Ayah

Ketika ku sering bercerita tentang ibu, bukan berarti ku tak sayang padamu ayah.
Aku tak akan lupa. Si kecil menangis dalam ayunan, meminta susu. Bukan asi. Sebab ia telah disapih sebelum genap dua tahun. Adik bayi telah mengantri. Menunggu giliran tuk segera lahir. Hanya terpaut satu setengah tahun. Ia mengalah karena memang harus mengalah. Jadilah susu formula jurus ampuh. Walau ayah ibu sangat tak tega.
Gadis kecil itu masih menangis. Ayunan bergerak-gerak. Ibu tlah pulas. Terbangunlah ayah meredakan tangis anaknya. “sushhhhh”. Setelah itu ia beranjak pergi. Menyeduh sebotol susu tuk buah hati.
Ayah cinta
Remaja itu tak dapat tidur. Gelisah, ke kanan dan ke kiri emmbalik-balikkan posisi tidurnya. Mengaduh, merintih, beristighfar. Kaki ditekuk melipat, tangan mencengkram perut. Peluh membasahi. Ia kesakitan. Dipaksa kaki melangkah.
“Bi, sakit perut”
Lelaki itu amat sensitif. Sedikit saja ia mengguncang tubuhnya, matanya terbuka lebar, bangun dari tidurnya. Dan tak lama ia datang dengan sebotol air hangat. Menemani sang buah hati dengan kasih sayang, hingga pagi menjelang.
Ayah cinta
Matahari bersinar amat terik. Tapi  seorang laki-laki dan wanita berkerudung masih berjalan tergesa, tak henti menyambangi satu per satu rumah yang mereka lewati.
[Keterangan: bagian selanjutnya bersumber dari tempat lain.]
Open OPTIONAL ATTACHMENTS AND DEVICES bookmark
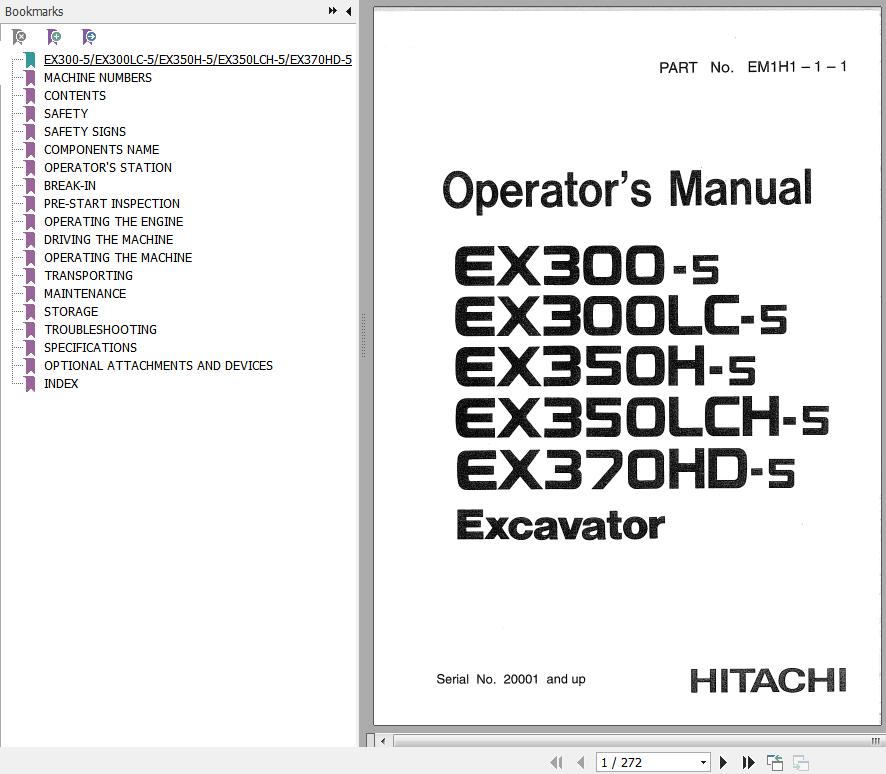(158, 366)
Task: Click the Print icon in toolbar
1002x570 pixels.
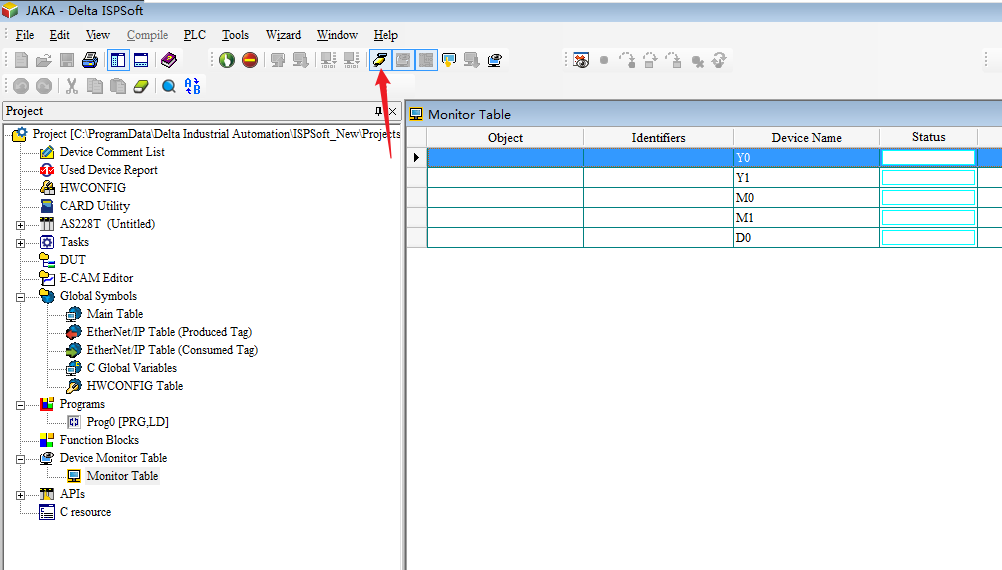Action: coord(90,60)
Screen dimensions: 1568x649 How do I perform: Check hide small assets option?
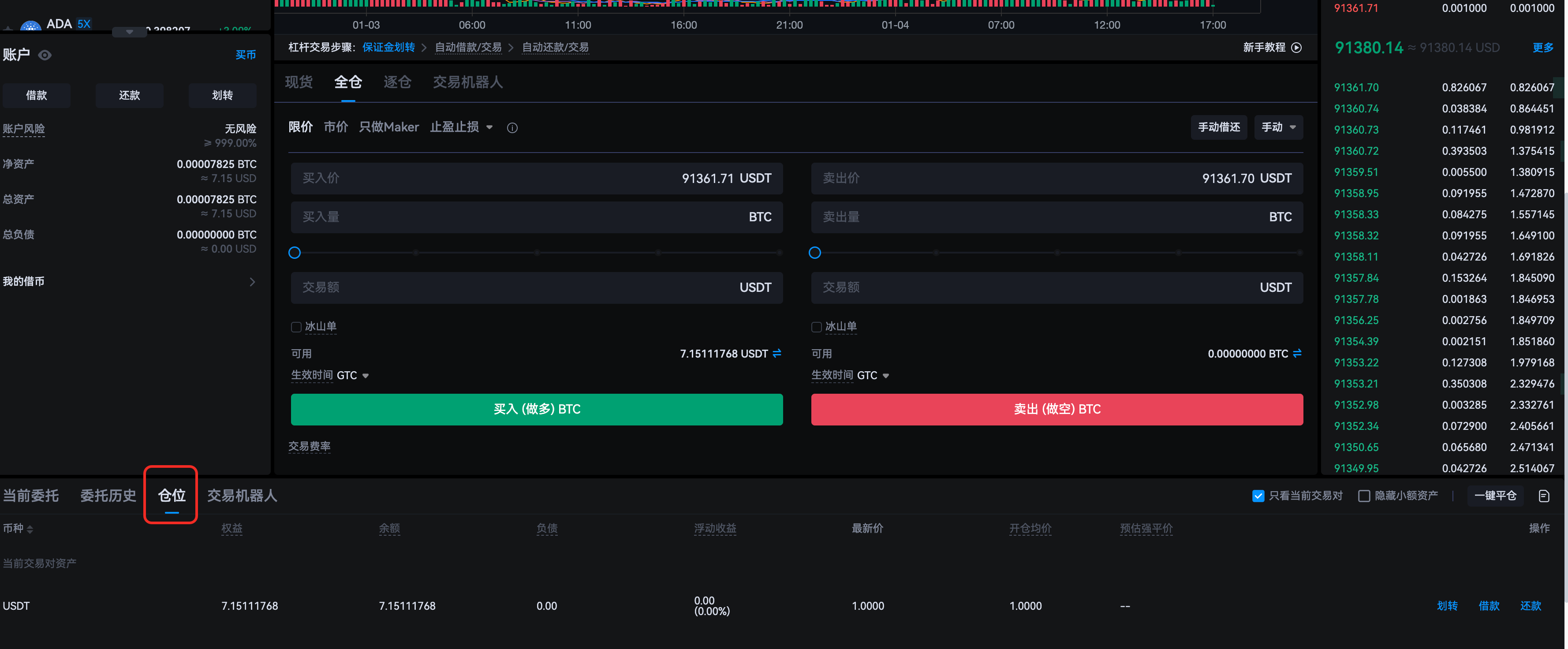(x=1363, y=496)
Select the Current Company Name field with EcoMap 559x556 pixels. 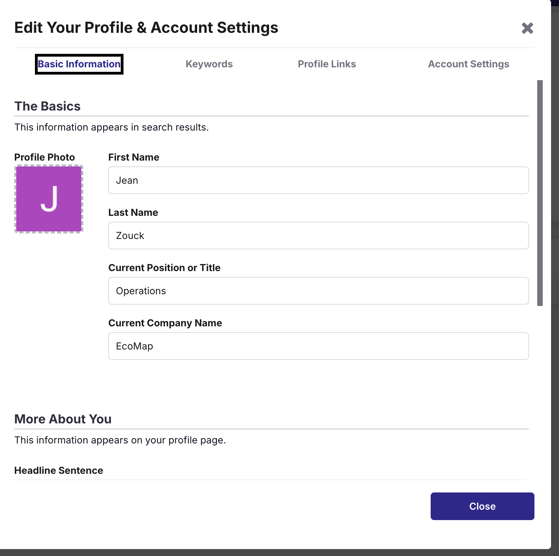point(318,346)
“Berapa per bulannya, Bu?”
“Delapan ratus ribu” jawab wanita itu.
“Ah, mahal Bi. Cari yang lain aja.” Perempuan berkerudung itu setengah berbisik mengisyaratkan untuk pergi.
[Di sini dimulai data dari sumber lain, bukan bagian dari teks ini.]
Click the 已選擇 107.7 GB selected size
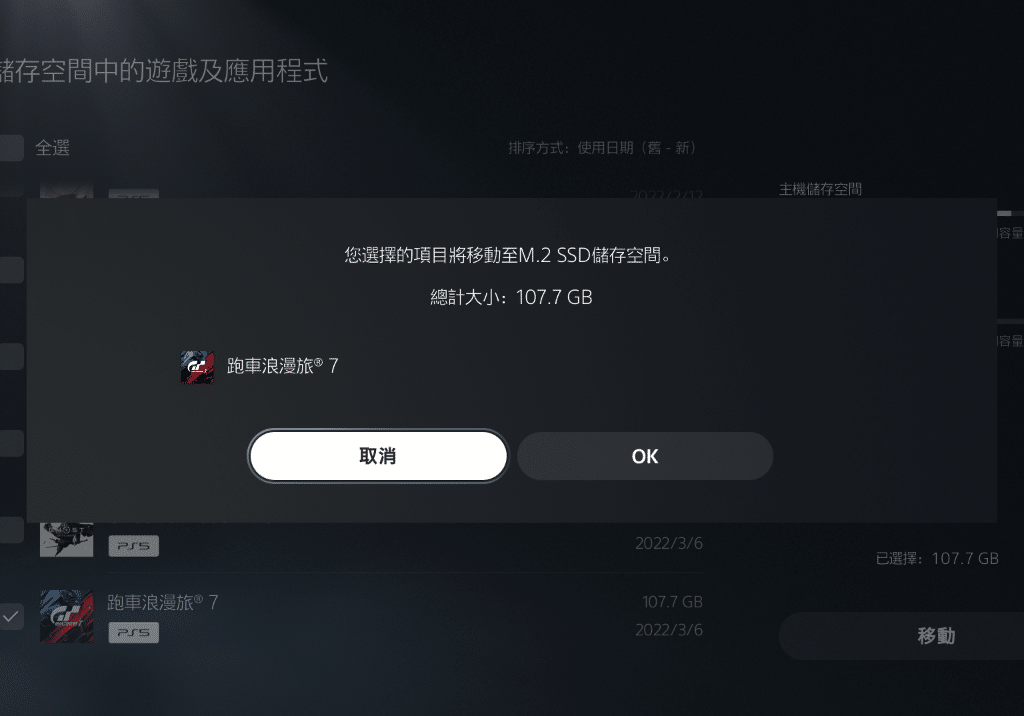The width and height of the screenshot is (1024, 716). point(937,559)
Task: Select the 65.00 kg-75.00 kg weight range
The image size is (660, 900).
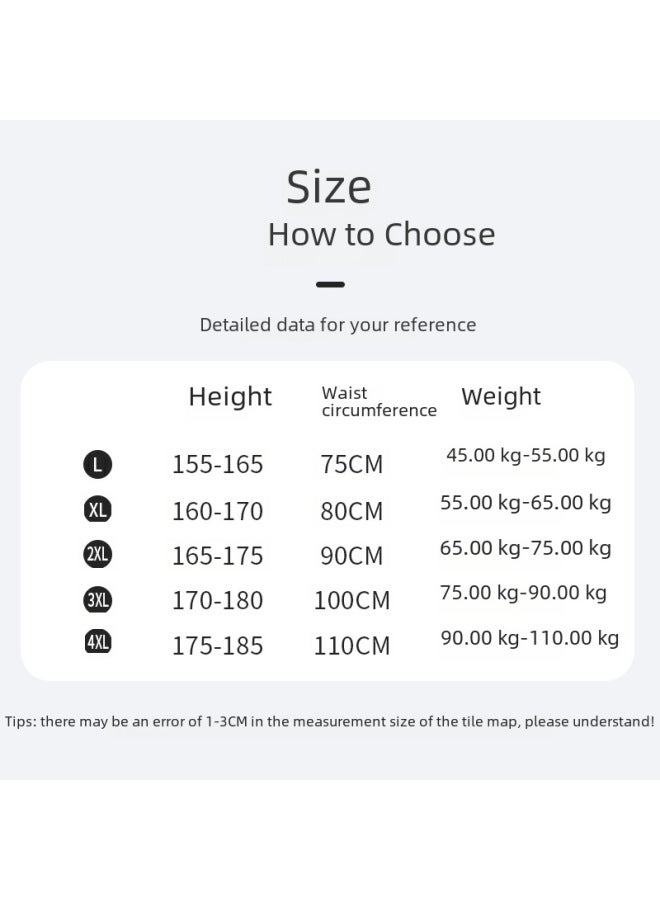Action: (525, 548)
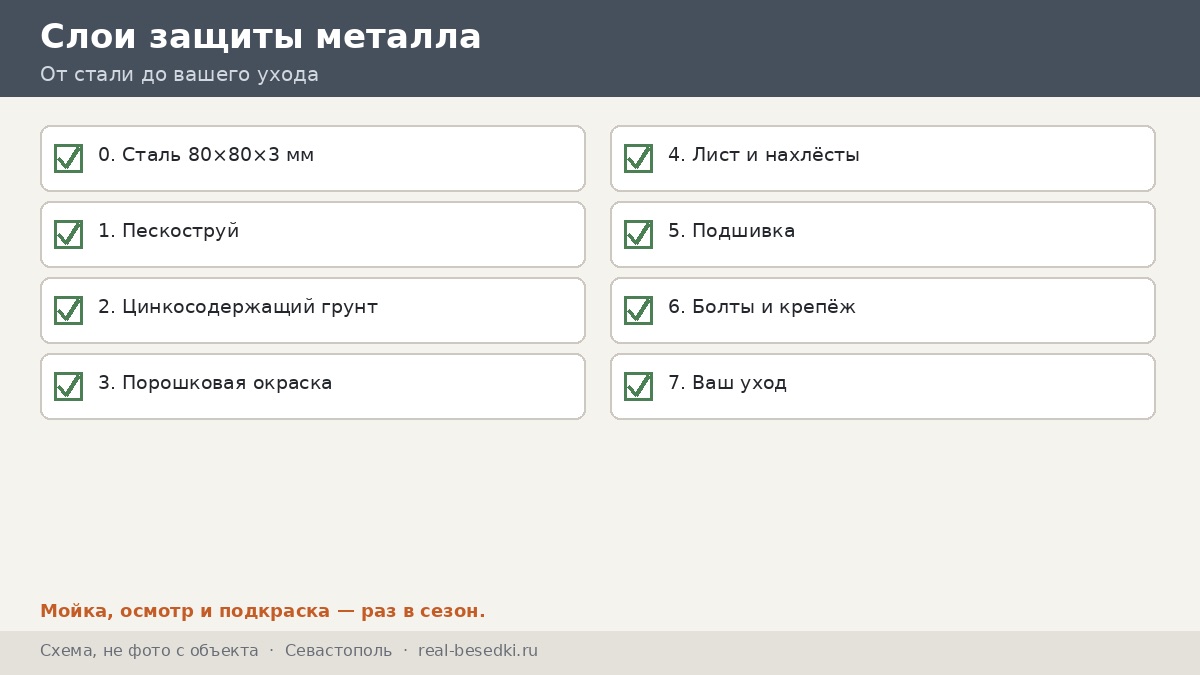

“Kalau memang bagus nggak apa-apa, asal neng enak belajarnya.”
Ayah cinta. Mengorbankan apa saja. Waktu, uang, tenaga, pikiran, dan lain-lain tak terhitung jumlahnya.
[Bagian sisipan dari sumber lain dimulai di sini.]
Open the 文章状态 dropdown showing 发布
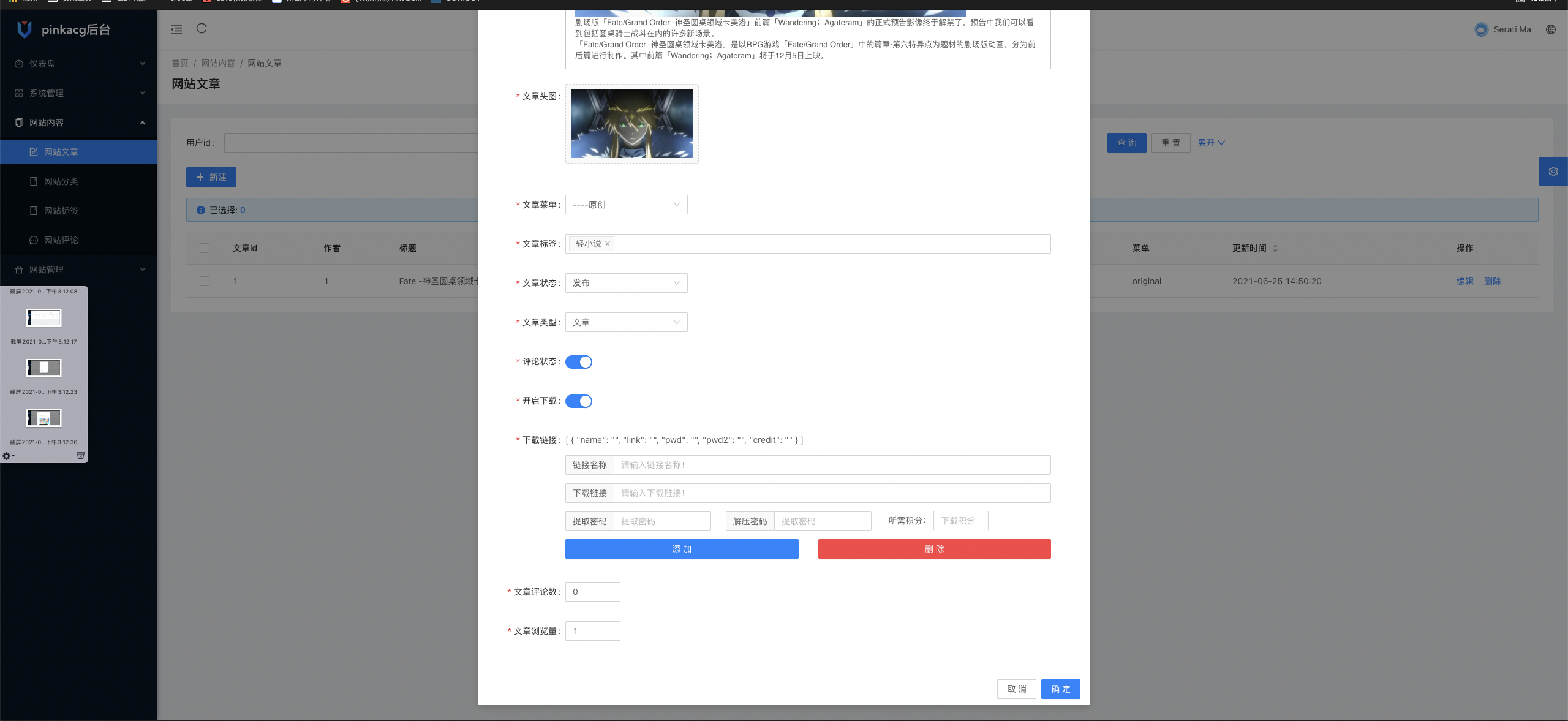tap(625, 283)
Ayah cinta. Ruginya jika cintamu tak terbalaskan. Padahal masih ada waktuku hingga detik ini,

Ayah cinta, biarlah cintamu kubalas dengan caraku, walau mereka menentangnya, asal Rabb-ku meridhainya. Yakinlah akan baik-baik saja. Engkau hanya perlu berdoa. Dan ku berharap kita akan ada di jalan yang sama, suatu hari. Dulu diwaktu kita berbincang tentang politik, adalah hal yang amat seru. Suatu hari akan ada lagi masa itu. Tapi kita akan berubah pikiran. Kau dan aku. You and me. Kita. Ia dari sudut pandang yang berbeda.